Robert Frost once said, “Nothing gold can stay.” While this may be true about some aspects of life, Mr. Frost clearly has not met Jimmie Nelle Adams Rabalais Lewis. After a 35-year career as an educator and administrator, Jimmie has spent her retirement years restoring a commissary in Tioga, La. She has worked with fellow residents and state leaders to revive a community fixture central to Tioga.
Jimmie grew up near the commissary, which was a part of the original Tioga Lumber Company. As a child, her mother would often give her a grocery list and send her shopping.
“I would wave at the engineers working on the railroad on my way to the store,” Jimmie recalled. She always had good memories associated with the army surplus store. The commissary closed in 1981.
After seeing the wear and tear on the commissary over time, Jimmie felt a desire to restore it. Now retired and with some extra time on her hands, she approached Fred Price, the owner of the building at the time. “I asked him if I formed a society to restore it if he would donate the building,” Jimmie says. “And he did.”
In 2001, Jimmie founded the Tioga Historical Society. She quickly realized that the restoration would be a large task at hand. So, she went to the Secretary of State’s office to register the commissary as a museum in order to have the resources to restore it. Jimmie also wrote several grants to fund the restoration projects.
Soon, the commissary became the Tioga Heritage Park and Museum, a community center and museum featuring the city of Tioga. The site contains three small museums including the original community barbershop, a doghouse containing miniature dogs, and a telecommunications building displaying a historical view of telephones and switch boards.
“The barber shop is one of the original structures of the building and even has the original furniture,” Jimmie explained. Many events have been held at the restored commissary including weddings, civic events and reunions.

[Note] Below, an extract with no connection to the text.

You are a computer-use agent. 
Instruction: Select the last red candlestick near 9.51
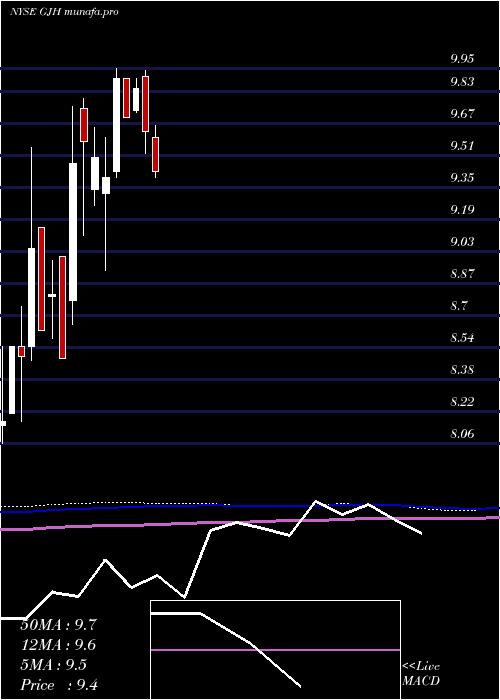[x=155, y=154]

As time went on, the building once again faced wear and tear. The Tioga Historical Society eventually petitioned the state to fix the roof but was postponed due to limited funds. Until the building is back up to code, events can no longer be held there.
However, this group is not one to back down from a challenge. “We decided we would take matters into our own hands,” Jimmie says. “We got the building back in our name and are trying to restore it locally.”
The Tioga Historical Society continues to seek donations and volunteers to repair the roof and return the building to its original state. Interested individuals can contact Jimmie at 318-443-1683.
Many retirees enter their golden years with the hopes of rest and recreation. For Jimmie, retirement was an opportunity to pursue her passion project of restoring the commissary she was so fond of.